### TASK DETAILS
Shown below are entries with pictures; the line with "This screenshot has height=427, width=1568." through the line with "Click the Object" is the span to retype exactly, and the pictures stay out.

### PROVIDED ENTRIES
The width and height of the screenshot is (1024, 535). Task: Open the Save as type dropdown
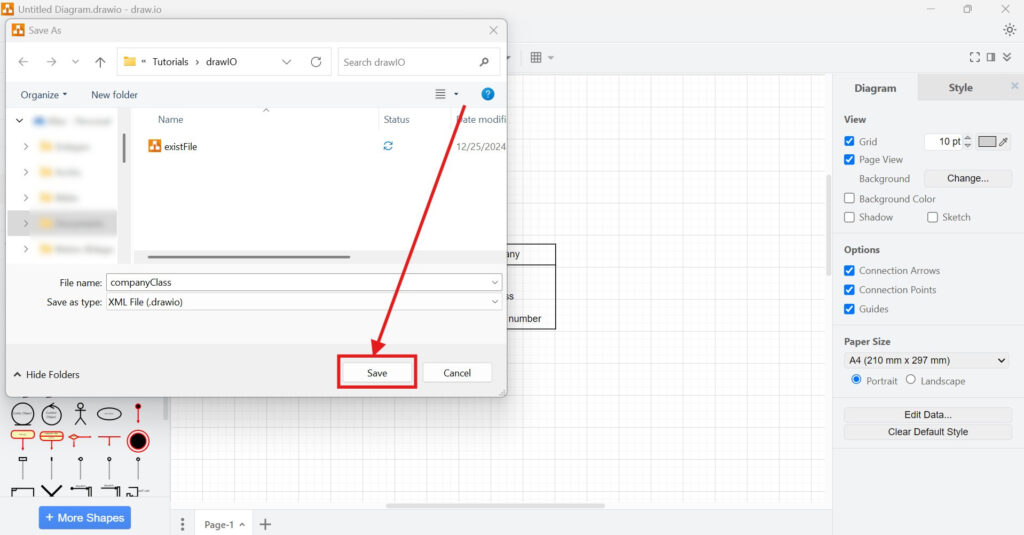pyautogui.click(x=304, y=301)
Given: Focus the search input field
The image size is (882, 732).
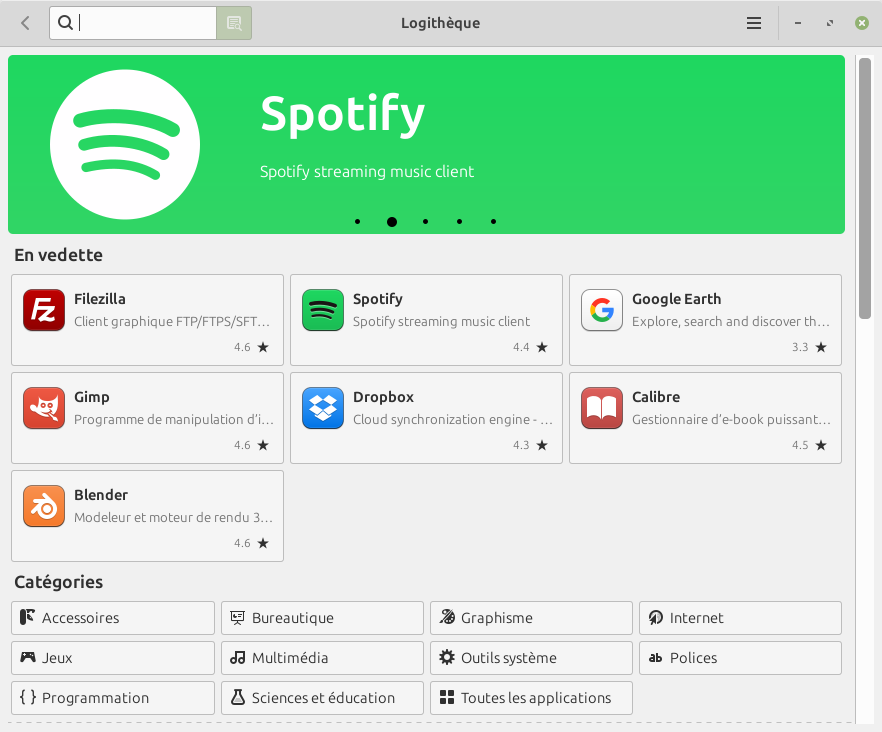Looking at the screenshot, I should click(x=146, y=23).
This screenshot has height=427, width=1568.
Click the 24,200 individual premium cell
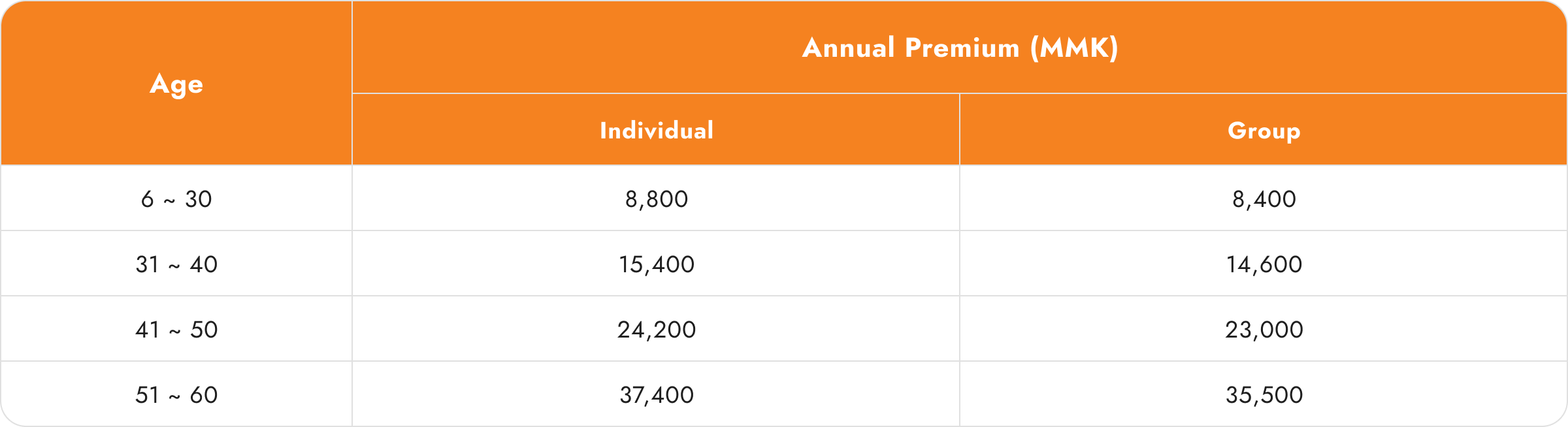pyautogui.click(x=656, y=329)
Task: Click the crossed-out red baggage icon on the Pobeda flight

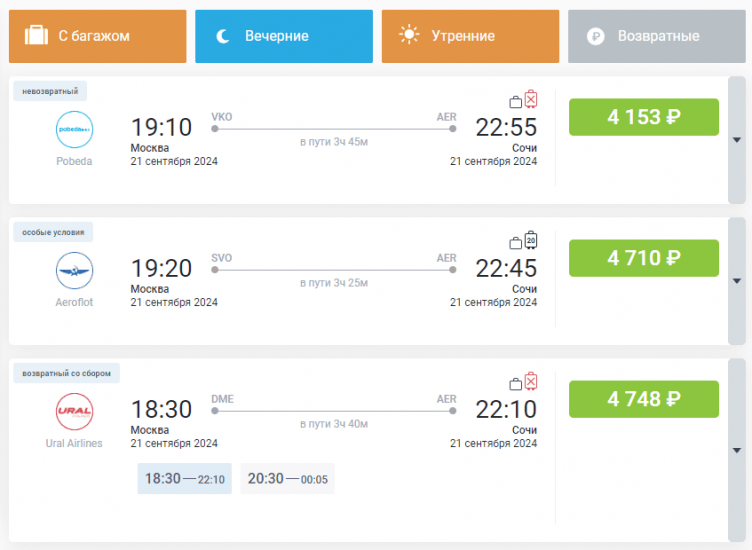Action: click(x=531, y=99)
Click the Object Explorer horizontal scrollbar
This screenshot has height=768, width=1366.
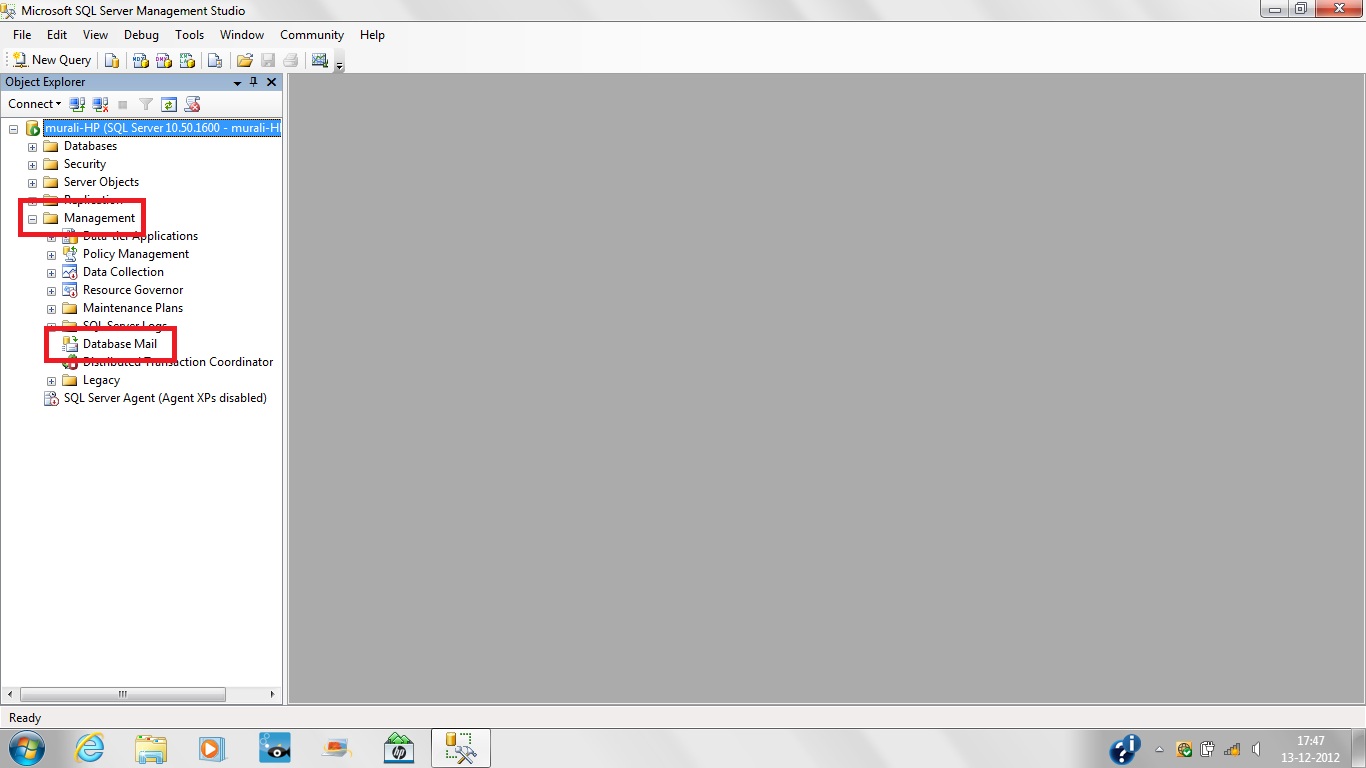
==
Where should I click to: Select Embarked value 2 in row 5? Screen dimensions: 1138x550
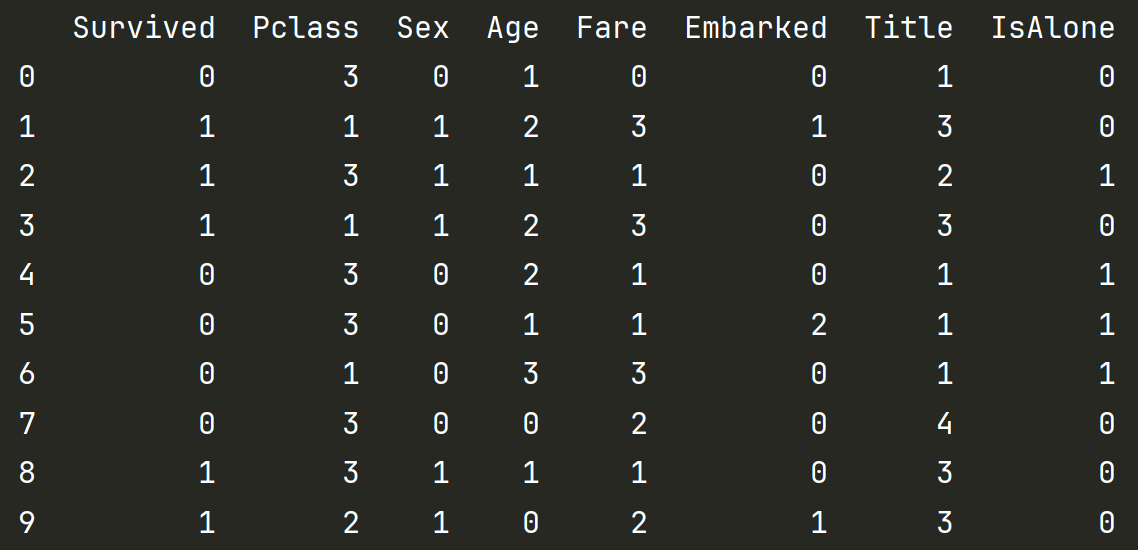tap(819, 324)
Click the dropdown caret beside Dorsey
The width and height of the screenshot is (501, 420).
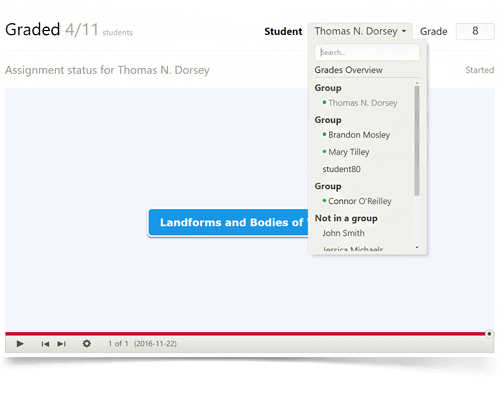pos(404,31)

### RESULT
This screenshot has height=427, width=1568.
Click the 24,200 individual premium cell
pyautogui.click(x=656, y=329)
Task: Click the crossed-out red baggage icon on the Pobeda flight

Action: click(x=531, y=99)
Click the Object Explorer horizontal scrollbar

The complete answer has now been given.